Translation, seen by Florio, the great Montaigne translator, as a secondary and 'female' activity, has little status compared with 'original' creation. It often seems that the translator's best role is that of self-effacing servant, a transparent glass through with the original is viewed. But if the translator as traitor is uncomfortably visible, the translator as servant suffers from invisibility. His or her work is taken for granted, as if it were simply mechanical, the translator's name is often barely acknowledged in title pages, reviews and the like, translators struggle to achieve the recognition implied by royalties (or in the university world, the approval of the RAE).
Translations, from the Bible to Pinocchio, are an essential part of English-language culture, but they occupy a small place in histories of literature and in anthologies of English poetry (Christopher Ricks's new Oxford Book of English Verse is an honourable exception). Those reading translations often seem unconscious of the fact, as if in reading Garnett they were simply reading Dostoevsky - it is easy to overlook the fascinating work of rewriting that translation
represents.
So the aim of this new book is to bring translation out of the shadows, to celebrate the work of the innumerable translators who have done so much to enrich our culture.
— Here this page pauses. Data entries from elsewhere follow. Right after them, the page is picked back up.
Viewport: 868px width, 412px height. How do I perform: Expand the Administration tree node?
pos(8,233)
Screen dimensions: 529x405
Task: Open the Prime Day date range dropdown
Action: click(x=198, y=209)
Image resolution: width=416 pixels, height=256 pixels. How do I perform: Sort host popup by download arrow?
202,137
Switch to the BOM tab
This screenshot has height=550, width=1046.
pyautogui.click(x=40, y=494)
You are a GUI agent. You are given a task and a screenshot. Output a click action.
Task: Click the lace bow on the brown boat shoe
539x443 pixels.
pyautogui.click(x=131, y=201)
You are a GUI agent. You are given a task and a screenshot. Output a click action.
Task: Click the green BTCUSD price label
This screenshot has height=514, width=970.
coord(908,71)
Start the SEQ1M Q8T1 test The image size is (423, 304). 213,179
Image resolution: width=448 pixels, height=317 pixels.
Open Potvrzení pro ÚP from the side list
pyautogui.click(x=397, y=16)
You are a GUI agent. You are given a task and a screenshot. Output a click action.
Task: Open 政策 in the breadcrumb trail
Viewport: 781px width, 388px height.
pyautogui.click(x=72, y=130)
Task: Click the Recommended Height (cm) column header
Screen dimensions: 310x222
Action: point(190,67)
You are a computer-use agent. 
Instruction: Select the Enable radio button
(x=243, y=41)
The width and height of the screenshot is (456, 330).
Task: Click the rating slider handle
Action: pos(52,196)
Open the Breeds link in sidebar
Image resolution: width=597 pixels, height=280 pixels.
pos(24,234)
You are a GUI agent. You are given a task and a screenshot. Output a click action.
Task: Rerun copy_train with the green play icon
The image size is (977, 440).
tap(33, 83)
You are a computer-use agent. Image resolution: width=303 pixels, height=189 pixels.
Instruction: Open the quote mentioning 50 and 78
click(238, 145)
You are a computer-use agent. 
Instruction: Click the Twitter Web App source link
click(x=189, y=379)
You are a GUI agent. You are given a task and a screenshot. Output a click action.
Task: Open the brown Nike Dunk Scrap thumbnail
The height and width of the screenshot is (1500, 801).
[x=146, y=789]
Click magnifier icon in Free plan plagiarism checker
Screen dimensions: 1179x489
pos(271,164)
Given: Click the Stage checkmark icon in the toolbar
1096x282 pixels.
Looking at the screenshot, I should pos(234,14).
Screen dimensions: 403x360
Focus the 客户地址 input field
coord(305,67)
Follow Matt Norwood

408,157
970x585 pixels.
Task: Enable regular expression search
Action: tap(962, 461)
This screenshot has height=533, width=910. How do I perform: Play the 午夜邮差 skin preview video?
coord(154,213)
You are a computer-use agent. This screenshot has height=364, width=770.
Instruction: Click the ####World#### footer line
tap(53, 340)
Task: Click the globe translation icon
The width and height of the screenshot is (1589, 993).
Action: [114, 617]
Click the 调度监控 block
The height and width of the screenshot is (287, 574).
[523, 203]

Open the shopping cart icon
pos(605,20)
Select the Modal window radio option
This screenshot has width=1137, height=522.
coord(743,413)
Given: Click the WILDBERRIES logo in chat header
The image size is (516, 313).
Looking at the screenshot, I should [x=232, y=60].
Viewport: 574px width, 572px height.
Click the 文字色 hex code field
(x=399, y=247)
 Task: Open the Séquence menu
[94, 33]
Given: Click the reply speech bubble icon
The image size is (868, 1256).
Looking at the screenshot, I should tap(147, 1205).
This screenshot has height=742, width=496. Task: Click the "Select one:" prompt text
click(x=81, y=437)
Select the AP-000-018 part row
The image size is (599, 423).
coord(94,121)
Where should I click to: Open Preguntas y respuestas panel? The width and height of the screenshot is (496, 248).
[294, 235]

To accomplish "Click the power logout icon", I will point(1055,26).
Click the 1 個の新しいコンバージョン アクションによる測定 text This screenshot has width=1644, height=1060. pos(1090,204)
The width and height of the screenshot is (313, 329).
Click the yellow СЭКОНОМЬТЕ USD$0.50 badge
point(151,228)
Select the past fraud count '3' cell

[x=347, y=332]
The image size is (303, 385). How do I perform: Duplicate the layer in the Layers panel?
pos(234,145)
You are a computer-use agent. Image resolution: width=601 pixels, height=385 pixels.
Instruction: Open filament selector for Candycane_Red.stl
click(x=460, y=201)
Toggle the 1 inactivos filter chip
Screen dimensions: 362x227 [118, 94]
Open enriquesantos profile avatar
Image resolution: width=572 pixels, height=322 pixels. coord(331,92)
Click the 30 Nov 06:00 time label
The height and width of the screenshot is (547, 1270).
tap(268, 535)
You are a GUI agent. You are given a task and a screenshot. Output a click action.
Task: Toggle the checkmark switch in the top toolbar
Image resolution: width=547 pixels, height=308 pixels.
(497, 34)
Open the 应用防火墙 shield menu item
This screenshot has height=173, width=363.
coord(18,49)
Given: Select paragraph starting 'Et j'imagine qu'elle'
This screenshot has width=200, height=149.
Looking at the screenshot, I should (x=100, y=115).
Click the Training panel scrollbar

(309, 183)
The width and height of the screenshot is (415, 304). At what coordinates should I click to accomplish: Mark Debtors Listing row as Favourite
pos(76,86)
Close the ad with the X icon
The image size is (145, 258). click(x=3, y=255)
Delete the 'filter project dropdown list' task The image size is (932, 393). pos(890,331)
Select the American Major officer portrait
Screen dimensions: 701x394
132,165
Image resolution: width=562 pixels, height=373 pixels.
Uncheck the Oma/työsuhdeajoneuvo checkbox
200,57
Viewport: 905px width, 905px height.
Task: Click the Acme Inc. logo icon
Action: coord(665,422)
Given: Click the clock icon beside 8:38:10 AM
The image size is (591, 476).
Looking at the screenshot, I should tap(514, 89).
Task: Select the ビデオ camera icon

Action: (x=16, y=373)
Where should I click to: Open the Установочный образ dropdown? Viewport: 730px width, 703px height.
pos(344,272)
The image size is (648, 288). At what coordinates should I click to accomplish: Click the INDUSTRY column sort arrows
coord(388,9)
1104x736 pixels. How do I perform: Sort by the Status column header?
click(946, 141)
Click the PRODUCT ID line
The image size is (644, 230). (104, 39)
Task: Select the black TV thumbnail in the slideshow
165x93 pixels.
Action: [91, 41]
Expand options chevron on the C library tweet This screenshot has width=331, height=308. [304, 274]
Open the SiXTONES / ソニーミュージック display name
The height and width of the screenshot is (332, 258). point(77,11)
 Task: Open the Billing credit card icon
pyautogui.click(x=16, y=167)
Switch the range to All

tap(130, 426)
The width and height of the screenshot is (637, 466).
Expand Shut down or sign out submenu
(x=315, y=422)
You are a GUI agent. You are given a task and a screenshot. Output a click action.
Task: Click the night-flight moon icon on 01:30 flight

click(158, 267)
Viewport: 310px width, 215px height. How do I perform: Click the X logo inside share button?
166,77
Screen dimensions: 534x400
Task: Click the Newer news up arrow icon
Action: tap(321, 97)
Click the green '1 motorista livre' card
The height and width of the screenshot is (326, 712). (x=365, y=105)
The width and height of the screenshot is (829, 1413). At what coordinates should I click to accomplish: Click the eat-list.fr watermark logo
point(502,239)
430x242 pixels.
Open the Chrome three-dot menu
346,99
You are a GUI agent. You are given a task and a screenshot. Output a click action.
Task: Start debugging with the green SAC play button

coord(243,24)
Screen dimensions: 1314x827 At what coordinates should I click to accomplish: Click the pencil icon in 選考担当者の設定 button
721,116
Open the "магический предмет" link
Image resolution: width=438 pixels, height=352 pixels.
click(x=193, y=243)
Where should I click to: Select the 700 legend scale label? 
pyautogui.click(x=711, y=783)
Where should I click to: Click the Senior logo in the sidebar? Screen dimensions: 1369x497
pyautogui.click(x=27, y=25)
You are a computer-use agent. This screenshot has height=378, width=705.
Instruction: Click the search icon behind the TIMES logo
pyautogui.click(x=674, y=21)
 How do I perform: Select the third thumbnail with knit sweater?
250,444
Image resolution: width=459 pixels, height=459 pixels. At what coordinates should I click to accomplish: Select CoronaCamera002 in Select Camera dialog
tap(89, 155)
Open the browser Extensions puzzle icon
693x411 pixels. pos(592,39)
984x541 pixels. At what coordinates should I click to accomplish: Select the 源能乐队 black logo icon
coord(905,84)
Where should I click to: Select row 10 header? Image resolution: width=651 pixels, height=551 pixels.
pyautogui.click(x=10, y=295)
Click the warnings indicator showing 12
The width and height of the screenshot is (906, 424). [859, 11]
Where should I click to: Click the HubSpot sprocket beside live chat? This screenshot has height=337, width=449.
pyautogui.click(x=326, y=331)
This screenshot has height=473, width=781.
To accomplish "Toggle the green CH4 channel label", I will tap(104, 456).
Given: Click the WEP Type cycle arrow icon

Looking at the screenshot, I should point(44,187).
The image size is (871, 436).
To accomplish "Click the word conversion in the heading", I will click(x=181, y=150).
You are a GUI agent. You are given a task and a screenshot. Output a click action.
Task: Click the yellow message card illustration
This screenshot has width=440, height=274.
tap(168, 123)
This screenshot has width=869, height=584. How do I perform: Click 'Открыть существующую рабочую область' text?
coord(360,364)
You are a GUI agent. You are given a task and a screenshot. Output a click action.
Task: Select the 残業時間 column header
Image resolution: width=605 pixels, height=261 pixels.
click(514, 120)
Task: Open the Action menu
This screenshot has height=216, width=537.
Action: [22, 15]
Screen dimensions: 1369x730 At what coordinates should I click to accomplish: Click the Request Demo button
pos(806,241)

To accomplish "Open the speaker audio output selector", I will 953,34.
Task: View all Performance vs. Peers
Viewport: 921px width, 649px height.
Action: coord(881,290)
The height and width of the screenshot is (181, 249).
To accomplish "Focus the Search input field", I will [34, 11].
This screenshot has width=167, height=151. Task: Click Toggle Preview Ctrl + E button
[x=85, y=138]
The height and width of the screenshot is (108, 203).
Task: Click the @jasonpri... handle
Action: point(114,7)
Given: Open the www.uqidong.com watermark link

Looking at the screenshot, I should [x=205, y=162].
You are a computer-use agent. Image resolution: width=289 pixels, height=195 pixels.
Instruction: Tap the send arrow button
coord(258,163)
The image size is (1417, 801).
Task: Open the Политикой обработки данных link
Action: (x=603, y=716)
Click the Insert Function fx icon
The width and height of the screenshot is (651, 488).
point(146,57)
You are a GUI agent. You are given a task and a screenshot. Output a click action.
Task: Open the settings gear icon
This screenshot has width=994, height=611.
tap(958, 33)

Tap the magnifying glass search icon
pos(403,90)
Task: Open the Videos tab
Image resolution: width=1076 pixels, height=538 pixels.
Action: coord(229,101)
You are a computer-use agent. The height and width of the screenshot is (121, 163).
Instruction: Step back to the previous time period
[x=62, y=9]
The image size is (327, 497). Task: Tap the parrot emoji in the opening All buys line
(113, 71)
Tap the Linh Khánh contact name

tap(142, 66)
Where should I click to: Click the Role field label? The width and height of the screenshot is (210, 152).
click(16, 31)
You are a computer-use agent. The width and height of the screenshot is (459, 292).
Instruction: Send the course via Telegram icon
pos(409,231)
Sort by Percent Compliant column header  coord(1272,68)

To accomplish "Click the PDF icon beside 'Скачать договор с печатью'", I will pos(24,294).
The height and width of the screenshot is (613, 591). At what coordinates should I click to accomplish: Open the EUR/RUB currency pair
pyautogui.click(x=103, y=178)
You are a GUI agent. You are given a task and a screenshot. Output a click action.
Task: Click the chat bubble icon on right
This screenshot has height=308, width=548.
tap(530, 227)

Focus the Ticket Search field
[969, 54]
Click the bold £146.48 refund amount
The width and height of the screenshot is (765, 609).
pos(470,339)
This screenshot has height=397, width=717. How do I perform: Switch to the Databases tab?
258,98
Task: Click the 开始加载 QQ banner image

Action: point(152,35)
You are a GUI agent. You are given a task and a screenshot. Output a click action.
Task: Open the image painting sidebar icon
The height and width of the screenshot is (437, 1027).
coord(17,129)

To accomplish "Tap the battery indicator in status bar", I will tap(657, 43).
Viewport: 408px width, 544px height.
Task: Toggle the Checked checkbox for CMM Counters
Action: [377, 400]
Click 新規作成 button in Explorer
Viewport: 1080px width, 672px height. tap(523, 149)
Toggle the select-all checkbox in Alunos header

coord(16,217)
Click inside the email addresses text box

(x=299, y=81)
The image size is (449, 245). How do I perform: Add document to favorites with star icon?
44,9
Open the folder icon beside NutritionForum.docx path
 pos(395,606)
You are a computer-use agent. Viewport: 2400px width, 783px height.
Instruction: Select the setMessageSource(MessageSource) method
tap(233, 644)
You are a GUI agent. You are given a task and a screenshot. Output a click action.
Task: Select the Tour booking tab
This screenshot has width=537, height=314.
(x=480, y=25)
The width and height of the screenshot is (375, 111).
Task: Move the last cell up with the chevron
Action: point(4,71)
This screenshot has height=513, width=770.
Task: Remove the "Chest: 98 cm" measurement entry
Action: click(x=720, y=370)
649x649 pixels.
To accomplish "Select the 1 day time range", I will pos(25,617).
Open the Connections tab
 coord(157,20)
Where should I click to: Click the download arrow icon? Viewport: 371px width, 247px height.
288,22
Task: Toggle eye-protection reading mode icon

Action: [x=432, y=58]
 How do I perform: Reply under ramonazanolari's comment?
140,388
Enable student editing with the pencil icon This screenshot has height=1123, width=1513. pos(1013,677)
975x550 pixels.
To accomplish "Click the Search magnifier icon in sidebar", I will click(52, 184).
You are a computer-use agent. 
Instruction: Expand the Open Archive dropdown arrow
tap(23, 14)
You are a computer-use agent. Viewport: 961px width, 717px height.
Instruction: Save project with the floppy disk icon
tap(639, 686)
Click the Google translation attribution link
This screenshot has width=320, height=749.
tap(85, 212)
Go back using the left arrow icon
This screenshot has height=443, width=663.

The 113 contributors have written for general readers and students of world literature rather than preaching to the converted, the specialists in Translation Studies. We raise some of the theoretical issues posed by translation, we offer an outline history of translation in Britain and North America, and we discuss some problems raised by particular types of text, but the great bulk of the Guide is devoted to a critical account of the actual body of literature in English translation. Each discussion, which may concern a text, an author, a genre, or a whole national literature, combines a historical study of the way translation has evolved with a critical assessment of the more important translations.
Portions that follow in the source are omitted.